Sir, - President Bush is urging Israel to preserve the fragile government of Lebanon, which was recently chosen in democratic elections supported by Bush himself. But Israel should do exactly the opposite.
The terrorist Hizbullah, sponsored by Iran, is part of that government. Twenty-three of Hizbullah's members were elected to it, and two of its members are in the cabinet.
A government that tolerates the operations of a terror group within its country, that does nothing to stop it from launching rockets at its neighbor's cities, and that further allows its presence in the parliament and cabinet, has no legitimacy at all.

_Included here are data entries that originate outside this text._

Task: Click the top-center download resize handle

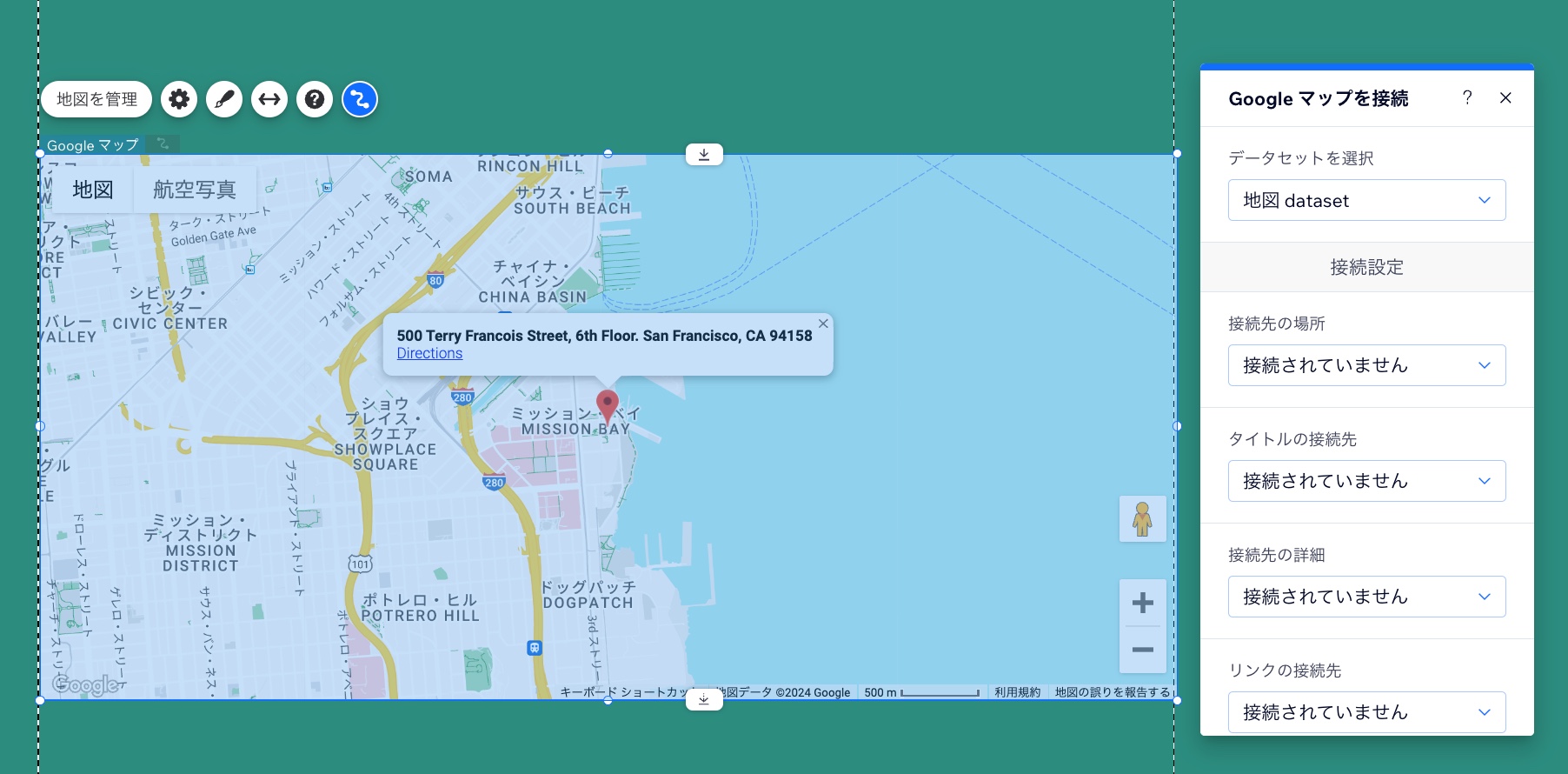Action: [x=704, y=155]
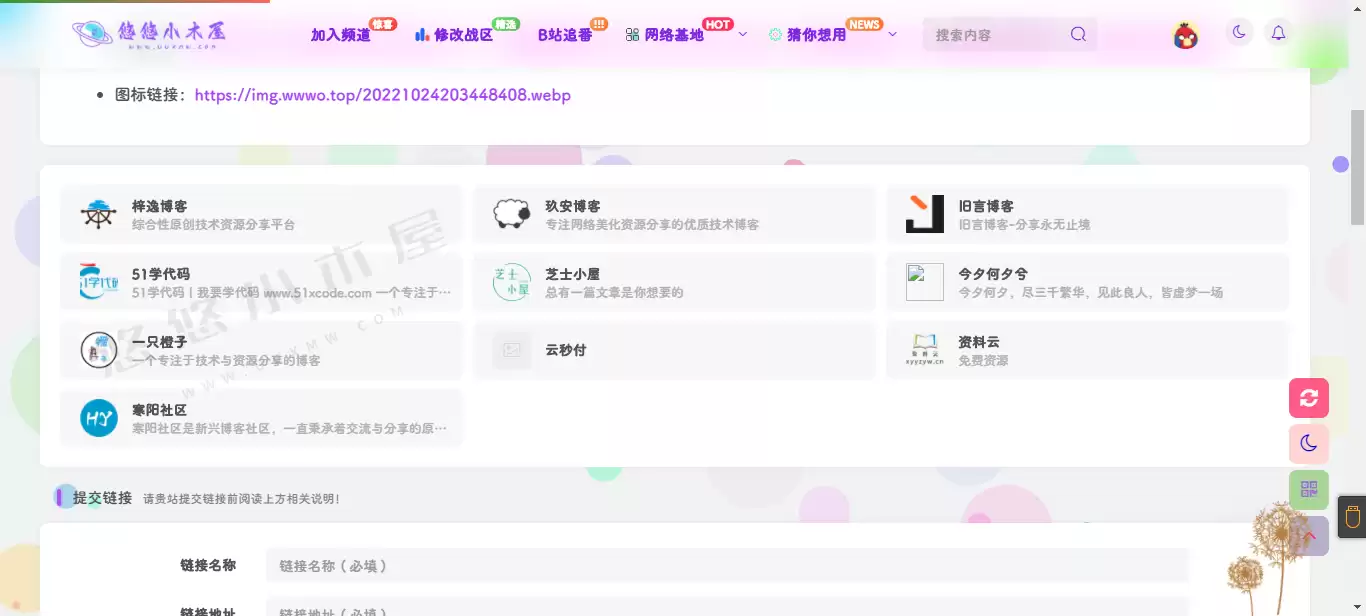Click the Angry Birds user avatar
This screenshot has height=616, width=1366.
tap(1184, 32)
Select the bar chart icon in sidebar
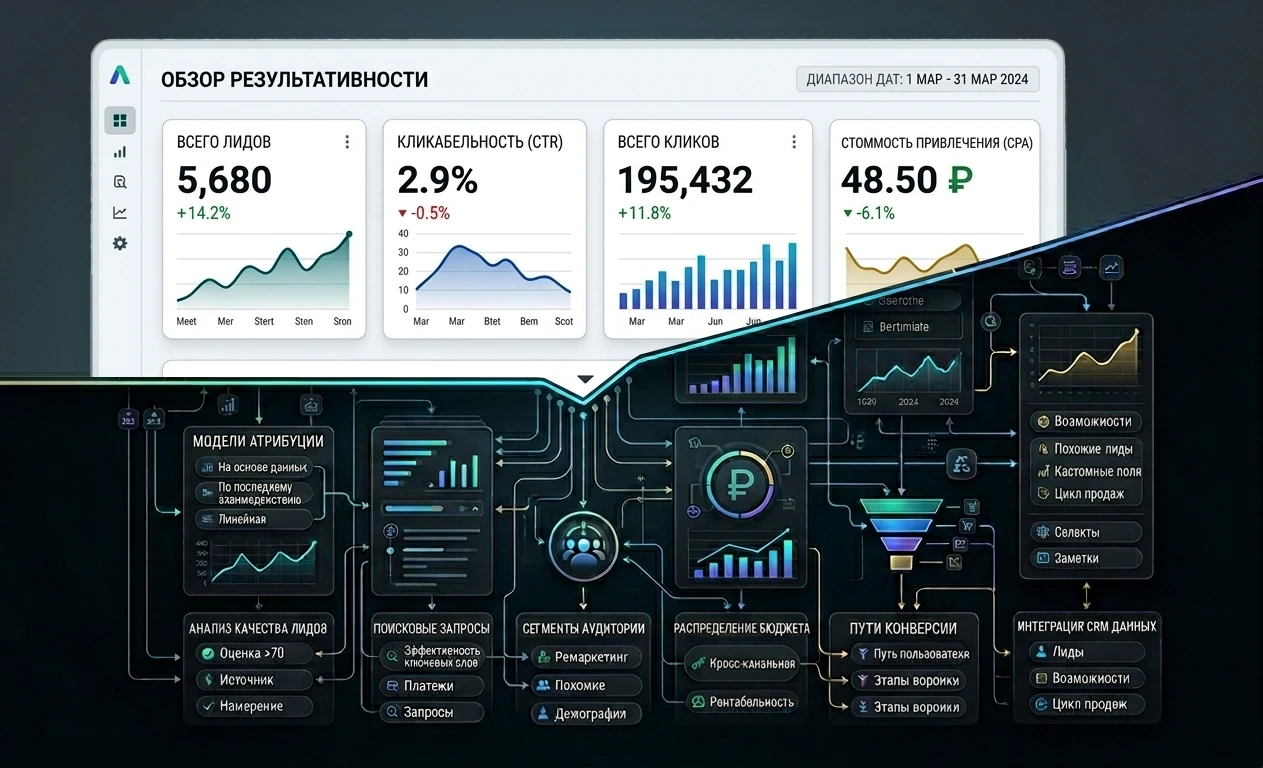 pos(120,152)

If the Lebanese are ever to have a legitimate government and lasting peace with Israel, they will have to show that they, like Israel, will not tolerate Hizbullah any longer ("No prizes for Hizbullah," July 26).
Ayn Rand Institute
Sir, - The proposed NATO mission to man the Lebanese-Israeli border will not accomplish much even if it has teeth. The newer missiles already showing up have a range such that they can be fired at Israeli targets from Hizbullah positions north of the NATO troops' southern border buffer position, while Syria and Iran can continue with impunity to rearm Hizbullah in the north.

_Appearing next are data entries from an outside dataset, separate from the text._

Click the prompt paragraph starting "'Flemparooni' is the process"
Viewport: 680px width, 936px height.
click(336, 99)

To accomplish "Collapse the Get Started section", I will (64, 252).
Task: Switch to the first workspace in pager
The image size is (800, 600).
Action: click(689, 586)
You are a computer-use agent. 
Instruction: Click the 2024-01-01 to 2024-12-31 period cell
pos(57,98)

The NATO troops must be stationed on the Lebanese-Syrian border to interdict any missile resupply effort by the Syrians and Iranians ("Olmert mulls int'l force on Lebanese-Syrian border, July 24). Any NATO troops merely on the southern border of Lebanon are doomed to failure.
A safer world
Sir, - We live in a strange world where, on a Monday, we Americans say that we need to eliminate terrorism; and on a Tuesday that we want to set up a situation where, "given the right conditions," we ask another nation to cease hostilities against a terrorist organization ("Rice hoping to pave way for cease-fire," July 25). Hizbullah is a surrogate for Syria and Iran, who want to destabilize the entire region.
Instead of asking for a cease-fire, we should be giving significant material and ethical support to Israel. If it can defeat Hizbullah and Hamas, other groups will get the message, and we will have a safer world.
Call for disunity
Sir, - In the midst of the two-front war Israel is presently engaged in, the need for absolute national unity should be self-evident.

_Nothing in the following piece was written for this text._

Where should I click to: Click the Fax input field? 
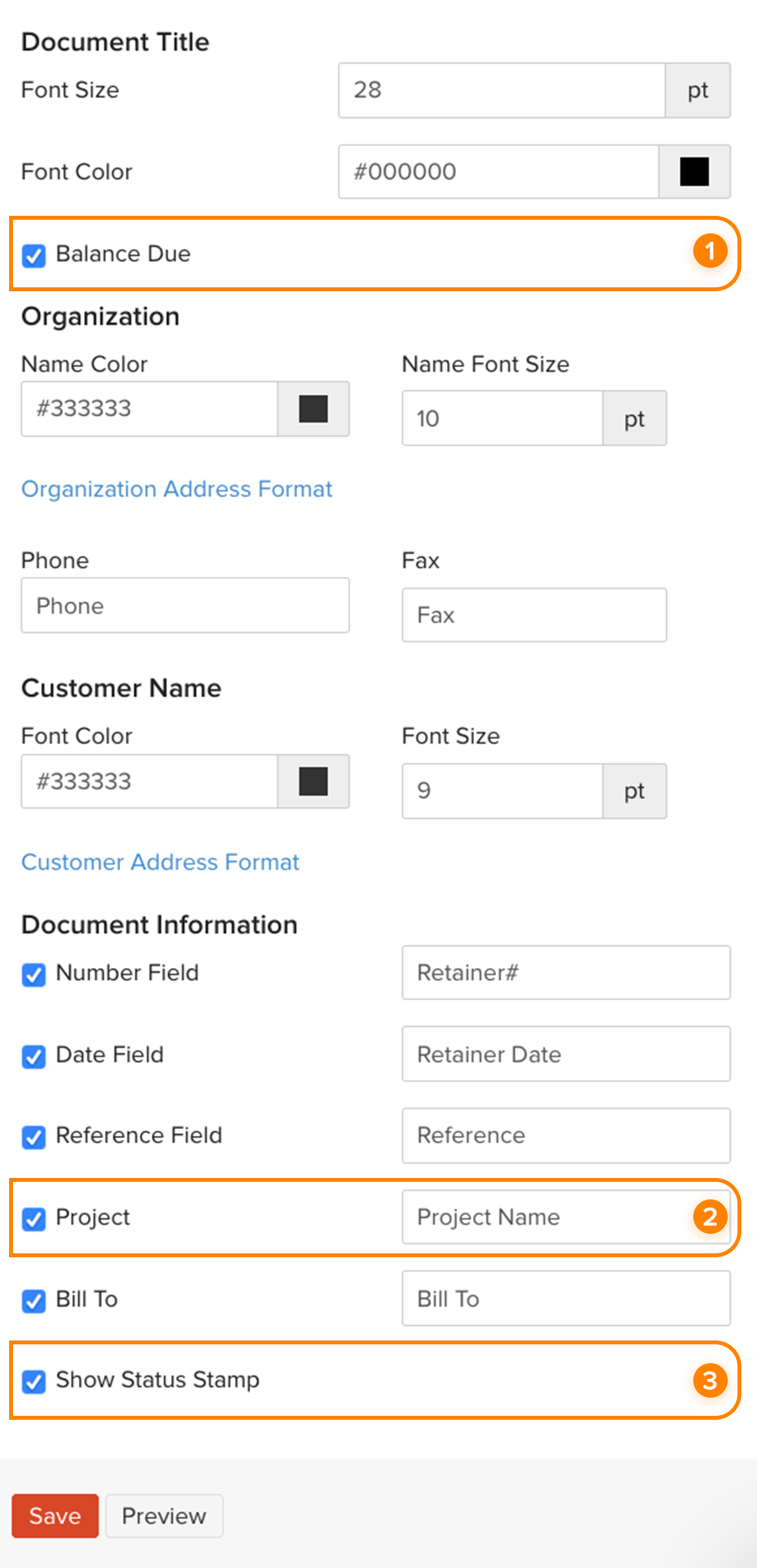click(x=533, y=615)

Given that, I would expect our prime minister to postpone all divisive and confrontational issues. Instead, he chose to inform the evacuees of Gush Katif: "More settlements will be evacuated" (July 26).
I cannot envision a clearer call for disunity than this statement made to the hundreds of families whose lives were shattered several months before the onset of the present hostilities.
Sir, - P. Berman should know there is another side to his story about Arab pharmacists (Letters, July 25). When I first began working in pharmacy here 23 years ago, I became good friends with an Arab colleague. One evening, over a cup of coffee, he said he wanted to give me a warning. Lowering his voice, he said, "One day, when the Israelis become weak and tired, we shall throw them into the sea."
I have never forgotten this incident, and our Arab enemies have never given up on this promise.
DAVID S. ADDLEMAN
Give them a break
Sir, - With tourists cancelling and hotels half or completely empty, why not offer those who need a break from the bombs and shelters hotel rooms - subsidized by the government? ("The home front," July 24.)
Also, the government should declare a national emergency and prevent banks in the North and South from charging interest on overdrafts and loans for those affected by the war.